» **Aim of the exercise**
Each line of the entries below that includes "computer" belongs in your answer.

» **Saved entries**

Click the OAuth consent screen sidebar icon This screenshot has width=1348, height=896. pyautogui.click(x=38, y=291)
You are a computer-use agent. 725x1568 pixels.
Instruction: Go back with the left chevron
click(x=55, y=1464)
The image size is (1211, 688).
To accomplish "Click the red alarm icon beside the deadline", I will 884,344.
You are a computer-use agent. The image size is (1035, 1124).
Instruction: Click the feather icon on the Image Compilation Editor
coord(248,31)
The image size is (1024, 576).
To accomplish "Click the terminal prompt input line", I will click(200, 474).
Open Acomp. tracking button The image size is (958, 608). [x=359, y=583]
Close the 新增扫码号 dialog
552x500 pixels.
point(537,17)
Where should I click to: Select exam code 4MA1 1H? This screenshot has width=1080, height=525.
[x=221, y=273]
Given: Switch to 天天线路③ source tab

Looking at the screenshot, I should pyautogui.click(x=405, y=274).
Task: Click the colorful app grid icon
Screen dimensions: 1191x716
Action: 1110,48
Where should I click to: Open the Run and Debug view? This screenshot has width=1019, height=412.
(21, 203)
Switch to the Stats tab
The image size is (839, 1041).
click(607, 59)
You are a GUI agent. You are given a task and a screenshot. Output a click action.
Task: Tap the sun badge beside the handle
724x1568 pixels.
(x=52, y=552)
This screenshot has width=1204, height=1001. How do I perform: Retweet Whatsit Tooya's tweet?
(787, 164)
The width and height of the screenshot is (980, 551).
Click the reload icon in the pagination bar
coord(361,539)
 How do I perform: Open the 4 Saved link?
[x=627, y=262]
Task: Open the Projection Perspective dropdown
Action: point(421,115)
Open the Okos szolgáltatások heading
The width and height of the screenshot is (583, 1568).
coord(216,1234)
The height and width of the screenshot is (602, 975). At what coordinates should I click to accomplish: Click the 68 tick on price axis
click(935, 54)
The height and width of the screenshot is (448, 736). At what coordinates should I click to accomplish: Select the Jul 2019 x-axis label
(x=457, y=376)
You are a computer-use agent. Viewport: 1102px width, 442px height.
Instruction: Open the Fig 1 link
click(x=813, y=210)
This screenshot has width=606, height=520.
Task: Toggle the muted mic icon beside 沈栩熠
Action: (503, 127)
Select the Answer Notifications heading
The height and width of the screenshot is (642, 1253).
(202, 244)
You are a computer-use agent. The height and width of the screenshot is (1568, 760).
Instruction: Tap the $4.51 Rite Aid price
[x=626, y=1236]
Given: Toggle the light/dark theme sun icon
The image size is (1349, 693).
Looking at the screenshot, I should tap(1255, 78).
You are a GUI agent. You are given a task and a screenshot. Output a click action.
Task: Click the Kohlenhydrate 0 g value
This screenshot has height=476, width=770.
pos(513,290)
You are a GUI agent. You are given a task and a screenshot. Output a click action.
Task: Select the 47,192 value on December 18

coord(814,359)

» **Expected output**
You are a computer-use agent. 725x1568 pixels.
You are a computer-use agent. The image size is (1035, 1124).
You are a computer-use agent. Viewport: 1102px width, 442px height.
You are a computer-use agent. The height and width of the screenshot is (1568, 760).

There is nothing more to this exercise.